La Cour de cassation juge notamment que :
" une maladie ou un empêchement du conseil ne constitue pas en soi un cas de force majeure, dès lors qu'il n'est pas démontré qu'il a rendu impossible toute diligence dans le délai imparti'(Cass. 2e civ., 25 mars 2021, n° 19-25.794) ;
" l'absence d'organisation permettant d'assurer la continuité du traitement du dossier exclut la force majeure, celle-ci ne pouvant résulter de difficultés internes au cabinet de l'avocat' (Cass. 2e civ., 14 janvier 2016, n° 14-29.392) ;
" la force majeure suppose une impossibilité absolue d'agir, et non de simples difficultés ou contraintes' (Cass. 2e civ., 9 juin 2022, n° 20-22.047).

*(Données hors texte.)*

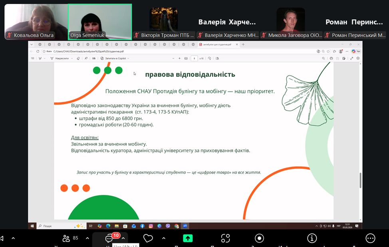Click the record circle icon

(260, 238)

En l'espèce, l'absence de justification d'une incapacité totale de travail du conseil et l'absence de diligences alternatives excluent toute situation de force majeure.
En conséquence, il y a lieu de constater que les appelants n'ont pas conclu dans le délai de l'article 908 du code de procédure civile, sans pouvoir utilement se prévaloir d'un cas de force majeure.
La caducité de la déclaration d'appel doit donc être prononcée.